→ **DESCRIPCIÓN DEL EJERCICIO**
Prosiga el fragmento sobre la elección del nuevo Papa a partir de su última oración.

→ **FRAGMENTO SELECCIONADO**
•••
En primer lugar, tenemos la posición política o ideológica, que existe dentro del colegio cardenalicio. Si el italiano Martini representa desde hace un cuarto de siglo el “progresismo” o el ala más liberal y transformadora dentro de la Iglesia, el austriaco Ratzinger, desde su papel estelar en el Concilio Vaticano II, se ha convertido en el mejor ejemplo del ala conservadora. Entre estos dos septuagenarios, con pocas posibilidades de salir elegidos, pero sí con enorme influencia sobre el resto de sus compañeros, se moverán los otros 115 asistentes.
En segundo lugar, está el continente y el país al que pertenezca el nuevo Papa. No será lo mismo, ni habrá que entender lo mismo, si el sucesor del Papa Wojtila sale de una de las dos Europas, e incluso si “vuelve” a Italia, que si llega al Vaticano procedente del continente americano, de Africa o de Asia. Habrá que “meter” otro ingrediente en el análisis al margen de sus tendencias políticas y sociales, e incluso del grupo interno de la Iglesia al que pueda inicialmente representar y en el que se haya apoyado para salir elegido. Y en este aspecto, volvemos a los posibles extremos ideológicos entre los que se ha desenvuelto la Iglesia en el último medio siglo, teología de la liberación e integrismo a partes iguales: los jesuitas y el Opus Dei, por mencionar dos clásicos.
En tercer lugar, y con resonancias de nuevas y futuras mayorías sociales y étnicas entre esos millones de fieles católicos, está el color. ¿ Habrá Papa blanco, Papa negro o Papa amarillo? El color de la piel, y la “territorialidad” inicial que indica, expresa mejor que muchas otras variables la ecuación casi económica que existe entre la “fuerza de choque” de la Iglesia, entre aquellos que deciden convertirse en “agentes activos” de la fe católica. Las vocaciones, tanto masculinas como femeninas, escasean en los países más desarrollados, en lo que se conoce como Primer Mundo; y es cada vez mayor el número de seguidores de Cristo entre los ciudadanos de América del Sur, Africa y Asia. El color, así, serviría casi de declaración programática acerca de la futura Iglesia que se quiere. Un aspecto de integración y multiculturalidad al que la Iglesia está abocada, pero que necesita su “momento” para cristalizar. Algo que ya está escrito en el futuro, al igual que debe estar escrito el cambio de papel atribuido a la mujer dentro de la Iglesia, y que es una de las graves contradicciones a las que el futuro Papa deberá dar una respuesta.
•••
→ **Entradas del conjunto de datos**
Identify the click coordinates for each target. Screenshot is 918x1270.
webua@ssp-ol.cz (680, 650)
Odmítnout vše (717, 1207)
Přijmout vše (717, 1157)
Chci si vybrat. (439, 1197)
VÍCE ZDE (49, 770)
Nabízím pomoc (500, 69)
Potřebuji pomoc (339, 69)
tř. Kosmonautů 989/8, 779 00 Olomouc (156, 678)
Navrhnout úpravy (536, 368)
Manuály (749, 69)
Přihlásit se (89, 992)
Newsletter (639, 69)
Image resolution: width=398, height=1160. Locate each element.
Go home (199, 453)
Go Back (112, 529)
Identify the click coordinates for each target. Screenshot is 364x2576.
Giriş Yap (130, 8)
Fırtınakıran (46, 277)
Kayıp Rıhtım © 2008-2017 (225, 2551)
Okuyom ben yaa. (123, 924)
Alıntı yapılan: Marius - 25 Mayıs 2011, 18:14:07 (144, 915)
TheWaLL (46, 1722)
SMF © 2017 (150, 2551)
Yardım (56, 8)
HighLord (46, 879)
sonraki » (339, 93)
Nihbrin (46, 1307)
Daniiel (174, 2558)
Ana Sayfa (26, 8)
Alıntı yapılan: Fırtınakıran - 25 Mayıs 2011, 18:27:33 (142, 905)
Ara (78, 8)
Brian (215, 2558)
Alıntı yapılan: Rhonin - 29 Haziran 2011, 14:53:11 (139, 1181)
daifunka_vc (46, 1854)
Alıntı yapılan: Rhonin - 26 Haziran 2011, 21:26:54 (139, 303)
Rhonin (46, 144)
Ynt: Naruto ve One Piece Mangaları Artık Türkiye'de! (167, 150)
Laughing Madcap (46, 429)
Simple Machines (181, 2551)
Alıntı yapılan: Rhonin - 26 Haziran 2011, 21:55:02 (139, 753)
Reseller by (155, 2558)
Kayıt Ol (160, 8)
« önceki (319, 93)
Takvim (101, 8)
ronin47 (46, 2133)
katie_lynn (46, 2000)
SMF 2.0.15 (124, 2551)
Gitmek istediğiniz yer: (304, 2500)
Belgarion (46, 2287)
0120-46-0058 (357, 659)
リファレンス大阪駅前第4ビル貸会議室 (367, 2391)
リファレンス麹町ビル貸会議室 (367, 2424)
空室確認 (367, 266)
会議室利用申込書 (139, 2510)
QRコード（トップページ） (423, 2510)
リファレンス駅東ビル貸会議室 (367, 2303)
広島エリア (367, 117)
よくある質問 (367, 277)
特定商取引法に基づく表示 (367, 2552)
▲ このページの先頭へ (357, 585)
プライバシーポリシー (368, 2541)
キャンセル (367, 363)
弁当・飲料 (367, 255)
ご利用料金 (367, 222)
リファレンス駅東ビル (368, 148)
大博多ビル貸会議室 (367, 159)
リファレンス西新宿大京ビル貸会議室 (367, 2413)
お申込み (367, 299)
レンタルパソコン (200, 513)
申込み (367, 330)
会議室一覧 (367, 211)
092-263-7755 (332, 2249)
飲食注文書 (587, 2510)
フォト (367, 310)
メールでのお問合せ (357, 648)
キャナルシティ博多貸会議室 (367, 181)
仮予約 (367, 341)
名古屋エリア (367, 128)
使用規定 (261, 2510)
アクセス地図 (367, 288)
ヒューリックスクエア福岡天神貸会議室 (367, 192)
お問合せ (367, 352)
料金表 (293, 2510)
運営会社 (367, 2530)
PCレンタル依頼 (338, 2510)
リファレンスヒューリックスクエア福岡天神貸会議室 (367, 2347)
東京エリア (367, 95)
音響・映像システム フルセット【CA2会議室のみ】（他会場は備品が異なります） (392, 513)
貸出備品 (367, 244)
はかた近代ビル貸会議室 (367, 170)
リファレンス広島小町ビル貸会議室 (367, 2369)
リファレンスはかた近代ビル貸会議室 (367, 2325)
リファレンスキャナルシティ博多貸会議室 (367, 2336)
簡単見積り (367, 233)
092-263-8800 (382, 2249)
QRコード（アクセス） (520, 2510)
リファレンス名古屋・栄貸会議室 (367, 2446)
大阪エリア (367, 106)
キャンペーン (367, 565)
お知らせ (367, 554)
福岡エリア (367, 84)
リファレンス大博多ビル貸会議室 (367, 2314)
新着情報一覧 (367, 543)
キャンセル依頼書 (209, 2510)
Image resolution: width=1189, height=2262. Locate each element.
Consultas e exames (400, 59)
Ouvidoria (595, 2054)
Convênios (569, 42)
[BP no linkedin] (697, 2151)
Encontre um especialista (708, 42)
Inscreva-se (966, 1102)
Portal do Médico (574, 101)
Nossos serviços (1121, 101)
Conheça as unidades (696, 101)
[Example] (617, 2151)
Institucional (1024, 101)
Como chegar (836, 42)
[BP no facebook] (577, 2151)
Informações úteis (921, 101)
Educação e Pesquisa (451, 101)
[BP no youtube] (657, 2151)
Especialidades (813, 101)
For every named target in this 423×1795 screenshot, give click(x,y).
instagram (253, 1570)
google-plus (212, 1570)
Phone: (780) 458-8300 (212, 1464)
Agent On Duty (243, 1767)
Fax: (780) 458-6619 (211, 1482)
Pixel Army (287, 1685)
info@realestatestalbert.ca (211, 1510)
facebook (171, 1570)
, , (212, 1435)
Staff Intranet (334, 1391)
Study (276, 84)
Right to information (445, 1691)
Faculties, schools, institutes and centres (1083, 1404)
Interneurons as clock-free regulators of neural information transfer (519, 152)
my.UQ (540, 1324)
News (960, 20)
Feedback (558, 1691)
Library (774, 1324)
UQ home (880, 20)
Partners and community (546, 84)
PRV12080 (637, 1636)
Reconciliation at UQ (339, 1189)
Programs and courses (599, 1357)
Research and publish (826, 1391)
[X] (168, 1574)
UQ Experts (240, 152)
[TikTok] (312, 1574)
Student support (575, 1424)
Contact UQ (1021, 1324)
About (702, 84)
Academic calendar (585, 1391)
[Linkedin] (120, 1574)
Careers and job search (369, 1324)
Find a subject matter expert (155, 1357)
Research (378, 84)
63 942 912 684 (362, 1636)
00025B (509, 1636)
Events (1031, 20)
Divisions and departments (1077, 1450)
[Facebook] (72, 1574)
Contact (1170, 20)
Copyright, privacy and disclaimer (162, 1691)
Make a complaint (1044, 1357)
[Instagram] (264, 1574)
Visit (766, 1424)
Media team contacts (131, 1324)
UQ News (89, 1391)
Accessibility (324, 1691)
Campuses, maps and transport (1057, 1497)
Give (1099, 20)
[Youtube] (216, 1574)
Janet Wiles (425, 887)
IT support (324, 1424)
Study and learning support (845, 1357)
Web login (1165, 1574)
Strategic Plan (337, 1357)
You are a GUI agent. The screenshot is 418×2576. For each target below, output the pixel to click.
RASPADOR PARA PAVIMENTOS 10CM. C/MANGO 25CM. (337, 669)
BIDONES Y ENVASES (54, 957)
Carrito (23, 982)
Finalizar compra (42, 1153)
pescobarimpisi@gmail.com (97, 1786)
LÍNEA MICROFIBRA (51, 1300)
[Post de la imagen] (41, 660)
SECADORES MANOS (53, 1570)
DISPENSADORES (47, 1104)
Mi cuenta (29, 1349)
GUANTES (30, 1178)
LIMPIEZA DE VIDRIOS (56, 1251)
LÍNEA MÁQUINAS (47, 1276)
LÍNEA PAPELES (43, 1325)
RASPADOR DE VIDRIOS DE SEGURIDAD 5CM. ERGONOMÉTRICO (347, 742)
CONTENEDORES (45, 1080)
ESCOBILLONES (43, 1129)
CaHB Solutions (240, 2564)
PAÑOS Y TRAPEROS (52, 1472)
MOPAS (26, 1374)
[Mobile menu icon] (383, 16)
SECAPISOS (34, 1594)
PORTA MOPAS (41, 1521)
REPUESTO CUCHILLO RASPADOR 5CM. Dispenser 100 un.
•••
→ **ESPACIO DE RESPUESTA**
En cuarto lugar, la cuarta señal que el Cónclave mandará a la sociedad mundial, está en la edad. La elección de un Papa mayor de setenta años sería una señal de transitoriedad, de interregno, de provisionalidad ante la falta de acuerdo o consenso en una figura “potente” que suceda a Juan Pablo II -un poco lo que ocurrió con Juan XXIII y que desembocaría en menos de cinco años en la elección de Pablo VI con el Vaticano II como eje motriz de la Iglesia de mediados del siglo XX–, con posibilidades de desarrollar un proyecto de futuro. Un Papa joven, en la línea de compromiso que significó Karol Wojtila, sería una nueva y muy fuerte apuesta por la sociedad mediática en la que vivimos, una apuesta por un liderazgo político de larga duración y acercamiento a las generaciones más jóvenes. Un Papa que necesariamente cambiaría parte del legado de Juan Pablo II. Un Papa con herencia y con intereses creados a los que tendría que “abandonar” lo más rápidamente posible, de la misma forma en que lo hacen el resto de los líderes políticos.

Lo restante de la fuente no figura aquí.